Trabalhadores param construção de escola do Vida Nova

Até ontem, os trabalhadores aguardavam o pagamento dos salários de fevereiro (Foto: Divulgação) Até ontem, os trabalhadores aguardavam o pagamento dos salários de fevereiro (Foto: Divulgação)

Trabalhadores que atuam nas obras de construção de uma escola municipal no empreendimento Vida Nova, em Piracicaba, paralisaram as atividades desde a última segunda-feira por atraso no pagamento dos salários e mantiveram a paralisação até ontem.

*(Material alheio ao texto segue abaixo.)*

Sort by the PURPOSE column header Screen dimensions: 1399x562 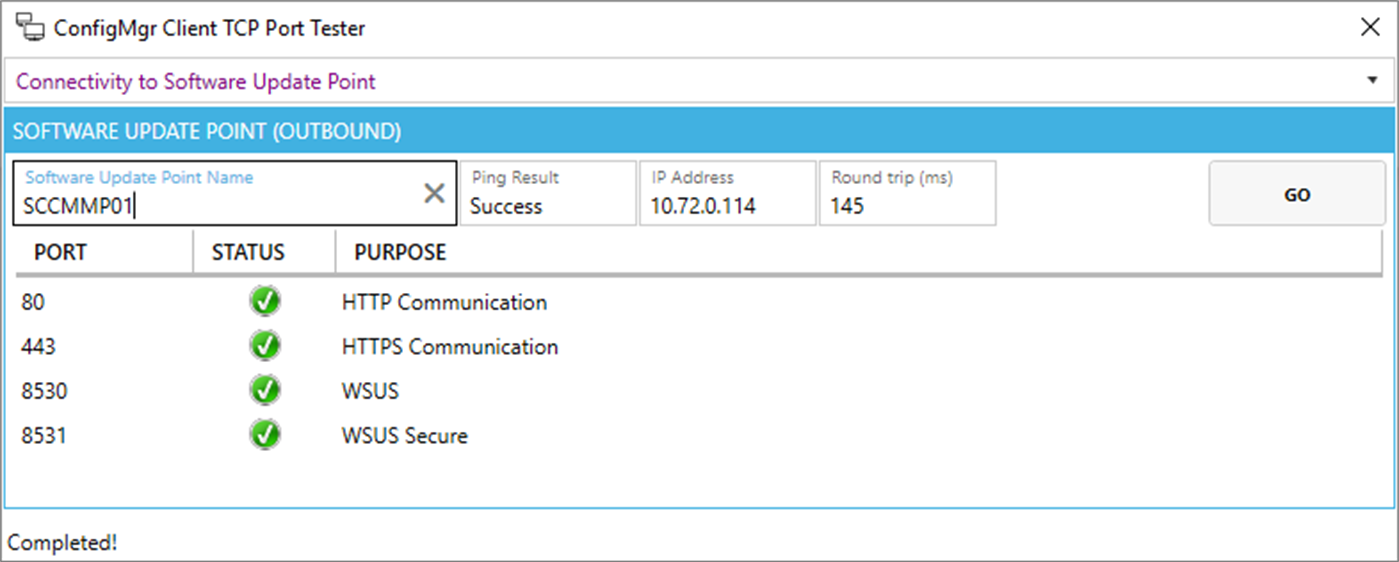[x=400, y=253]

Os cerca de 20 funcionários alegam que não recebem os salários desde o mês de fevereiro.

A informação foi confirmada pelo presidente do Sinticompi (Sindicato dos Trabalhadores nas Indústrias da Construção e do Mobiliário de Piracicaba), Milton Costa, que apoia a iniciativa e acompanha a situação do grupo de trabalhadores.

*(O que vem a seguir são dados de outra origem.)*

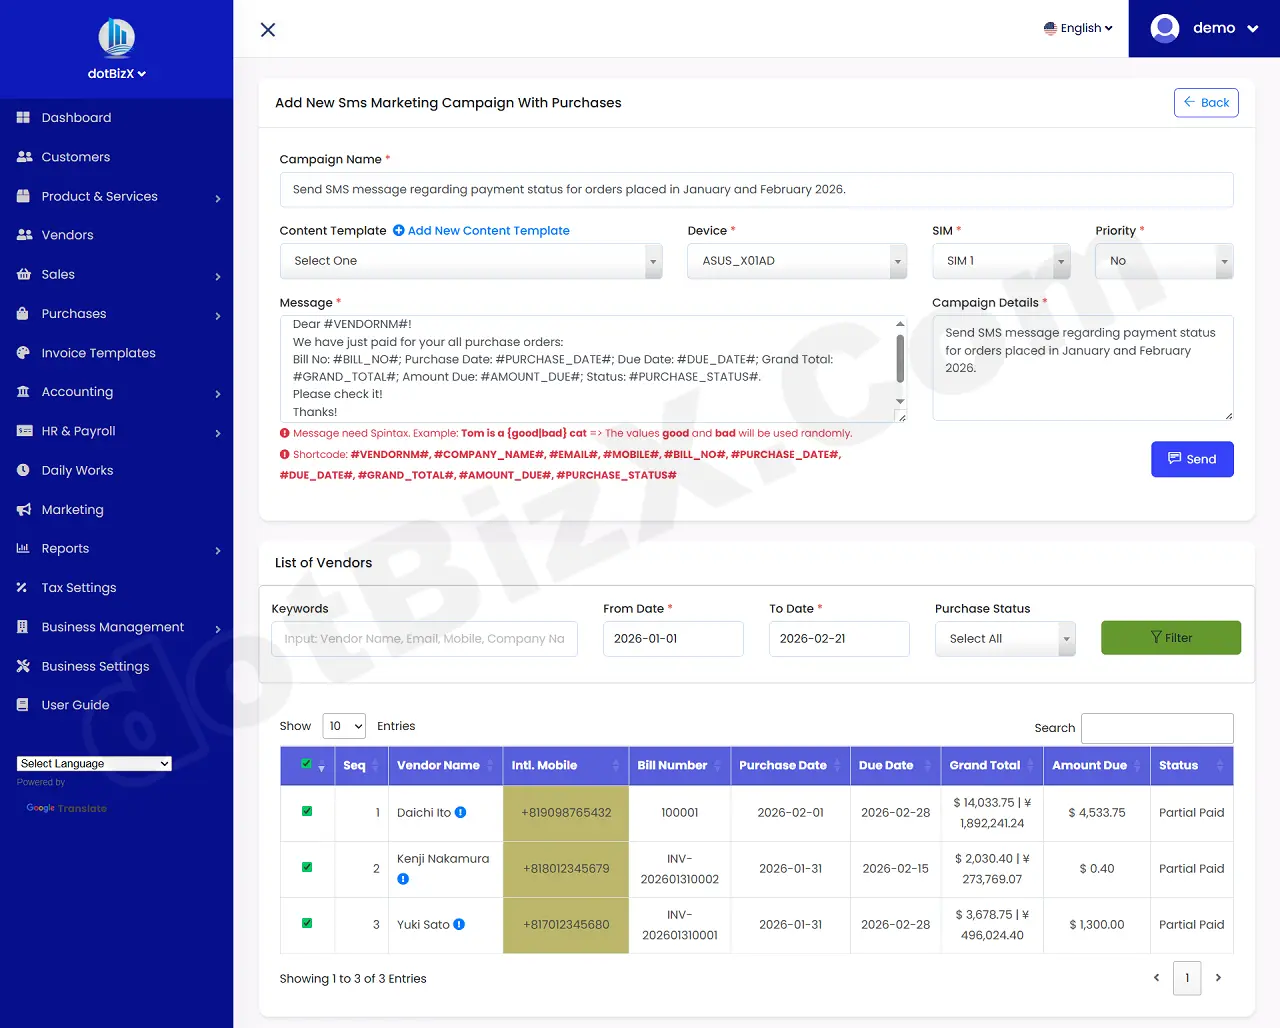
Task: Select Customers in the sidebar
Action: pyautogui.click(x=73, y=156)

De acordo com o sindicalista, sem receber os salários há dois meses, os trabalhadores decidiram cruzar os braços. “É inconcebível que uma empresa que está construindo uma obra para a prefeitura atrase os salários dos seus funcionários, não dê satisfação e não forneça os equipamentos de segurança”, destacou.

De acordo com José Cícero dos Santos, 36 anos, que trabalha para uma empresa terceirizada na construção da escola, a promessa foi de que o pagamento dos salários seria feito na última quinta-feira, o que não ocorreu. “Como eles não pagam os salários, decidimos parar e esperar pelo pagamento, uma vez que, infelizmente, ninguém nos dá uma satisfação”, afirmou.

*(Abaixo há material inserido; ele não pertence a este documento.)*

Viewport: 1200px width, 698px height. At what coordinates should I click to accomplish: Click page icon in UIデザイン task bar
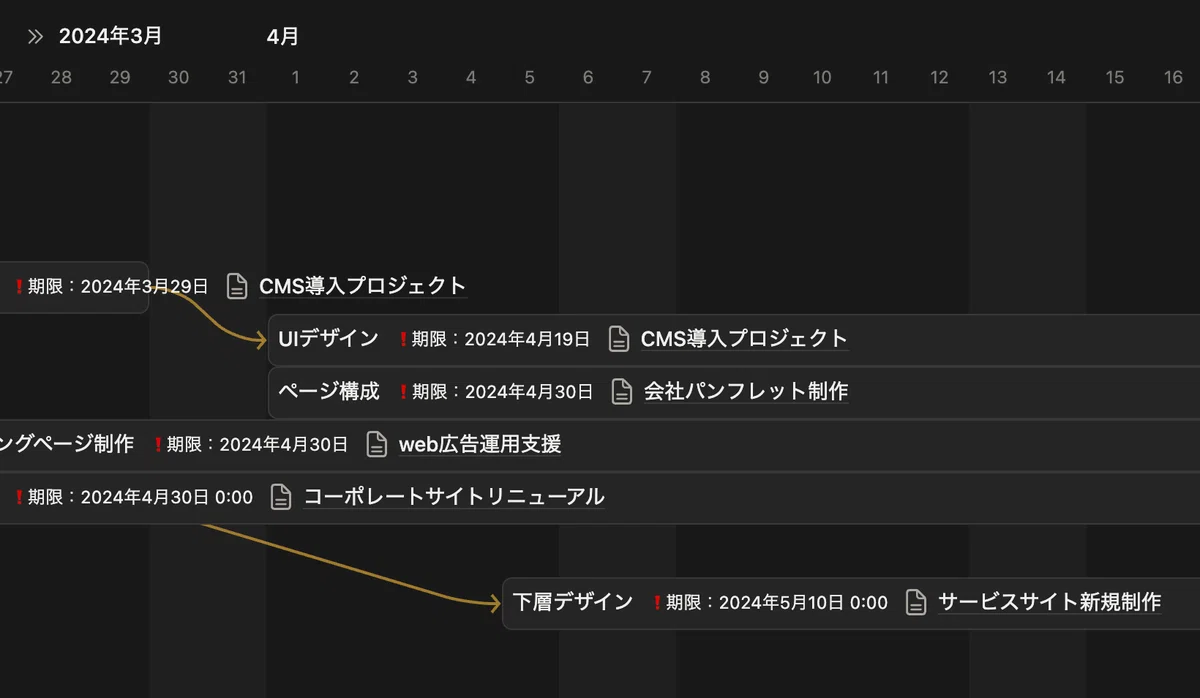[x=619, y=338]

A escola municipal do Vida Nova está projetada para ter 12 salas e as obras foram iniciadas em agosto do ano passado e previsão de ser concluída em agosto deste ano. O custo da obra é de R$ 5,479 milhões.

TERCEIRIZADA

A Enplan Engenharia e Construtora, de São Paulo, é a responsável pela obra da unidade escolar. Em nota, a empresa informou que “na qualidade de construtora contratada para a execução da obra de uma escola municipal de Ensino Fundamental, com 12 salas, que terá capacidade para 780 alunos, em Piracicaba, esclarece ao público que não há qualquer pendência com os funcionários registrados diretamente com esta construtora e tudo que é devido ao prestador de serviços, que possui funcionários próprios na obra, já foi devidamente liquidado”.

O presidente do Sinticompi informou ontem que já acionou o Ministério do Trabalho e Emprego e o Ministério Público do Trabalho sobre as denúncias de não pagamento dos salários e não fornecimentos de equipamentos aos 20 trabalhadores.